Your goal:
Render the records below as a Markdown table with the columns Row and Line, one numbered row per line. Start at the first line of the records, end with the line containing "Action: pyautogui.click(x=362, y=1524)", include both ends, and leave out blank lines.

Data entries:

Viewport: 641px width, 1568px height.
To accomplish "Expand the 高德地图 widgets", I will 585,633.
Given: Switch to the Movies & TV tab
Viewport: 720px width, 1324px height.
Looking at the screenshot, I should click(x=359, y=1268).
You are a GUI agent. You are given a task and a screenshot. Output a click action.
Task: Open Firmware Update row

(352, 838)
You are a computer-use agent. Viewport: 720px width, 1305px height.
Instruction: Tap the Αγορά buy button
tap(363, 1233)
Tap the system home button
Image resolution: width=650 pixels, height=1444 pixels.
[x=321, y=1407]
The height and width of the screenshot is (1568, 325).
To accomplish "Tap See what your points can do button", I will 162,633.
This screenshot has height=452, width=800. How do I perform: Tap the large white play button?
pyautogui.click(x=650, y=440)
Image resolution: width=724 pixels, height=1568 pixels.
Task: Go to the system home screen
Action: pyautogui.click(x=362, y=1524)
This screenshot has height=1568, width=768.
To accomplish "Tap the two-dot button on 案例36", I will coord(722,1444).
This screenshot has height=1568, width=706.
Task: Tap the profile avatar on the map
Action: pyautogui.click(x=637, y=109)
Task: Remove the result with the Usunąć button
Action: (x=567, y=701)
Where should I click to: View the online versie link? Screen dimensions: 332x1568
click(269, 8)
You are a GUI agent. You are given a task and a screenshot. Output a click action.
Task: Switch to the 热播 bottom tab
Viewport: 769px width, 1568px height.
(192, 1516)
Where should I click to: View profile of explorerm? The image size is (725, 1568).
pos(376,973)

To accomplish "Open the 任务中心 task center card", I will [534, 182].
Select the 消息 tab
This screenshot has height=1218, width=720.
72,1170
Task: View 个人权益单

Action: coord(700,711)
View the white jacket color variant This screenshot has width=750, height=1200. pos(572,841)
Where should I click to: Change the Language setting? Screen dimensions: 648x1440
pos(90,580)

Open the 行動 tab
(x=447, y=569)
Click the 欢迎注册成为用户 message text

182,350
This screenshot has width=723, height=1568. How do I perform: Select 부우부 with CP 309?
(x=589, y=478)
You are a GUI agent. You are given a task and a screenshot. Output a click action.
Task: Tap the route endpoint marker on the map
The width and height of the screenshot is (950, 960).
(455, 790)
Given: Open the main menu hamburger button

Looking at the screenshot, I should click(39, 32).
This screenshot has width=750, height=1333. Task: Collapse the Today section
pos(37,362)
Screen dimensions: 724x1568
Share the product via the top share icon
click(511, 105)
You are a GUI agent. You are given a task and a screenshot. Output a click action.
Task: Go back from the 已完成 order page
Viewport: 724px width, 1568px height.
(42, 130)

Solved problem:
| Row | Line |
|---|---|
| 1 | Viewport: 641px width, 1568px height. |
| 2 | To accomplish "Expand the 高德地图 widgets", I will 585,633. |
| 3 | Given: Switch to the Movies & TV tab |
| 4 | Viewport: 720px width, 1324px height. |
| 5 | Looking at the screenshot, I should click(x=359, y=1268). |
| 6 | You are a GUI agent. You are given a task and a screenshot. Output a click action. |
| 7 | Task: Open Firmware Update row |
| 8 | (352, 838) |
| 9 | You are a computer-use agent. Viewport: 720px width, 1305px height. |
| 10 | Instruction: Tap the Αγορά buy button |
| 11 | tap(363, 1233) |
| 12 | Tap the system home button |
| 13 | Image resolution: width=650 pixels, height=1444 pixels. |
| 14 | [x=321, y=1407] |
| 15 | The height and width of the screenshot is (1568, 325). |
| 16 | To accomplish "Tap See what your points can do button", I will 162,633. |
| 17 | This screenshot has height=452, width=800. How do I perform: Tap the large white play button? |
| 18 | pyautogui.click(x=650, y=440) |
| 19 | Image resolution: width=724 pixels, height=1568 pixels. |
| 20 | Task: Go to the system home screen |
| 21 | Action: pyautogui.click(x=362, y=1524) |